Para ambientes com Active Directory local.

  1. Abra o Editor de Gerenciamento de Política de Grupo.
  2. Crie um novo GPO ou edite um existente e vincule-o à UO (Unidade Organizacional) desejada.
  3. Navegue até Configuração do Computador > Modelos Administrativos > Componentes do Windows > Microsoft Defender Antivirus.
  4. Configure as seguintes políticas (defina como Habilitado e ajuste as opções):
    • Desativar o Microsoft Defender Antivirus: Defina como Desabilitado para garantir que ele esteja sempre ativo.
    • Proteção em Tempo Real:
      • Ativar o monitoramento de comportamento
      • Verificar todos os arquivos e anexos baixados
      • Monitorar a atividade de arquivos e programas no seu computador
    • MAPS (equivalente à Proteção na Nuvem):
      • Ingressar no Microsoft MAPS: Selecione MAPS Avançado.
      • Configurar o recurso 'Bloquear à Primeira Vista': Habilitado.
    • Verificação:
      • Configure as opções de verificação agendada, como Tipo de Verificação e Dia da Verificação.

Validação e Monitoramento

  • Localmente: Em um dispositivo cliente, abra o aplicativo Segurança do Windows para verificar se as configurações de "Proteção contra vírus e ameaças" são gerenciadas pela sua organização.
  • Via PowerShell: Execute o comando Get-MpComputerStatus para ver o status do antivírus, incluindo AMRunningMode (deve ser "Normal") e as datas das assinaturas.
  • Portal Microsoft 365 Defender: Se você tiver o Defender para Ponto de Extremidade, o portal (security.microsoft.com) oferece relatórios detalhados sobre a integridade do antivírus em todos os seus dispositivos em Relatórios > Integridade do dispositivo.

Conclusão

Configurar corretamente o Microsoft Defender Antivírus é um passo fundamental para proteger os endpoints de uma organização. Seja através do gerenciamento moderno com o Microsoft Intune ou do tradicional com GPOs, a aplicação consistente de políticas de segurança garante que a primeira linha de defesa da sua empresa seja robusta, resiliente e sempre atualizada contra as ameaças mais recentes.
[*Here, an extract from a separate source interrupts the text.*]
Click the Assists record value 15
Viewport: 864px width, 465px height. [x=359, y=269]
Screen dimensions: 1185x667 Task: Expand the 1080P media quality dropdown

O monitoramento contínuo através dos portais da Microsoft fecha o ciclo, fornecendo a visibilidade necessária para garantir a conformidade e a segurança do ambiente.

Referências

[1] Microsoft. (2023). Microsoft Defender Antivirus in Windows. [2] Microsoft. (2023). Manage Microsoft Defender Antivirus with Microsoft Intune. [3] Microsoft. (2023). Use Group Policy settings to configure and manage Microsoft Defender Antivirus.